Inductive Activity of Retinal Peptides

We studied the effect of retinal polypeptide Retinalamin on multipotent ectodermal cells of the early gastrula of Xenopus laevis. Neuronal differentiation of the early gastrula ectoderm including the brain, retina, and pigment epithelium depended on Retinalamin concentration.

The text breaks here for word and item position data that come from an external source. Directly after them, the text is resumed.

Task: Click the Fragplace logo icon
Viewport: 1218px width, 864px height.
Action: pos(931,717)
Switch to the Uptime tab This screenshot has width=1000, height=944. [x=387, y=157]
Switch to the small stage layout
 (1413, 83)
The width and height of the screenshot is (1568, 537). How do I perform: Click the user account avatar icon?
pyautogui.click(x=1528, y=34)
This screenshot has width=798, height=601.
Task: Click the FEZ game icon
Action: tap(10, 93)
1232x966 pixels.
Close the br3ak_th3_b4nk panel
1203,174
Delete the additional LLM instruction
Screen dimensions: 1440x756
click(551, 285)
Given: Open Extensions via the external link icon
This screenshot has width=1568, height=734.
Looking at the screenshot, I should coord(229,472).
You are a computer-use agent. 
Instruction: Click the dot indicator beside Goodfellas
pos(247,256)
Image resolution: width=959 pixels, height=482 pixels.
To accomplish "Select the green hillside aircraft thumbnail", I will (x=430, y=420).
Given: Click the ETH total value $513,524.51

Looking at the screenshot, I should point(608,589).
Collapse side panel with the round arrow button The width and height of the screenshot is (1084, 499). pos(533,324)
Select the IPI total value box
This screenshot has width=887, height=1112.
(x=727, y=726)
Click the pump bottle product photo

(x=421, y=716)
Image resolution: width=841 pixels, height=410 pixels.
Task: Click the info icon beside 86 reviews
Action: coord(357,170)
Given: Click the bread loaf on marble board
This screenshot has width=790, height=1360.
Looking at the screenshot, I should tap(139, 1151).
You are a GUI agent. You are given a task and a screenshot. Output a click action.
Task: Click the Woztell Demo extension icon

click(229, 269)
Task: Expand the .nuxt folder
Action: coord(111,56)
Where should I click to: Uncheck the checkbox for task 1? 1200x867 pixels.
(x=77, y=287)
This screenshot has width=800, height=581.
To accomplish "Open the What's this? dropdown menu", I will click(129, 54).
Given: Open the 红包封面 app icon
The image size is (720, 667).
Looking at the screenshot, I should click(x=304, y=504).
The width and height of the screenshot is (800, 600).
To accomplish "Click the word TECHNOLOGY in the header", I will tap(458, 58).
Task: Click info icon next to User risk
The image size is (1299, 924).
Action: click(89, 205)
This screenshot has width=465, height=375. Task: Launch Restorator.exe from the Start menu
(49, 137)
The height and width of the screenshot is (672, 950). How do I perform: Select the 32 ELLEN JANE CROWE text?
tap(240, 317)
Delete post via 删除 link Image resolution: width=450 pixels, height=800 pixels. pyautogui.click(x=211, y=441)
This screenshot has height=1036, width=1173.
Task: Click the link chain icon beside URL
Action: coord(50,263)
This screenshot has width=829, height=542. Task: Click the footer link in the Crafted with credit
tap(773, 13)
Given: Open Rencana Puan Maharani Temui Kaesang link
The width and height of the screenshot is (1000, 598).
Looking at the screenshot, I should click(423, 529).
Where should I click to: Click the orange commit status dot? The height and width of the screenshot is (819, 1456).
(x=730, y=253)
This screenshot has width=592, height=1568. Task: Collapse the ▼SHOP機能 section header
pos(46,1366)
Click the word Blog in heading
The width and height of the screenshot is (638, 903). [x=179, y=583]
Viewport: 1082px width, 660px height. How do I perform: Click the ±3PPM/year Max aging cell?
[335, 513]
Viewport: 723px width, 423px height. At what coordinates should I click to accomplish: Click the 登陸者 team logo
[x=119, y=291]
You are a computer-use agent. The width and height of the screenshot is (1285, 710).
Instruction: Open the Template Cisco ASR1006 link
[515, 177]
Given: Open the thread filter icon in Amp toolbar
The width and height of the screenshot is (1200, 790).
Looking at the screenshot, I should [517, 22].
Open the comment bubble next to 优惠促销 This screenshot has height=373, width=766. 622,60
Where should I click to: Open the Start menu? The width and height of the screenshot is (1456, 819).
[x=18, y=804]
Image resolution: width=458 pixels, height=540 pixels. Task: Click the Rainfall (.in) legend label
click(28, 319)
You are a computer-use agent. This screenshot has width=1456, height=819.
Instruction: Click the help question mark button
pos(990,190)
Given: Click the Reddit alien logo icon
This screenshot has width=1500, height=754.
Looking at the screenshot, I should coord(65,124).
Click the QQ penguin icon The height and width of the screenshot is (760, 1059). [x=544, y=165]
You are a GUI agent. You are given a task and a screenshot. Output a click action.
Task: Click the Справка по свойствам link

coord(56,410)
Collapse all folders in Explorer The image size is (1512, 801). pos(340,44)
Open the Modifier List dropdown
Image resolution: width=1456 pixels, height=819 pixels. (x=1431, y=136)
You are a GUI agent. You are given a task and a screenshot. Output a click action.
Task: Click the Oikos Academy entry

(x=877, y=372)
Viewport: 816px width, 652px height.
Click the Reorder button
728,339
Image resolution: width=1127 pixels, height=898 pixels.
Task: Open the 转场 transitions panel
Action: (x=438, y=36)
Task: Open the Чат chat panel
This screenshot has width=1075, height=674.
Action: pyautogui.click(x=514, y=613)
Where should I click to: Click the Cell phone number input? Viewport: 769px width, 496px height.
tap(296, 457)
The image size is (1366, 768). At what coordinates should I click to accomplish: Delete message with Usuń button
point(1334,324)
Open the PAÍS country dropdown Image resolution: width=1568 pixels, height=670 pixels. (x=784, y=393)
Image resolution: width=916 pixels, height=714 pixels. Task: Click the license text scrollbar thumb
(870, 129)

Short Cell-Penetrating· Peptides: A Model of Interactions with Gene Promoter Sites

Analysis of the main parameters of molecular mechanics (number of hydrogen bonds, hydrophobic and electrostatic interactions, DNA-peptide complex minimization energy) provided the data to validate the previously proposed qualitative models of peptide–DNA interactions and to evaluate their quantitative characteristics. Based on these estimations, a three-dimensional model of Lys-Glu and Ala-Glu-Asp-Gly peptide interactions with DNA sites (GCAG and ATTTC) located in the promoter zones of genes encoding CD5, IL-2, MMP2, and Tram1 signal molecules.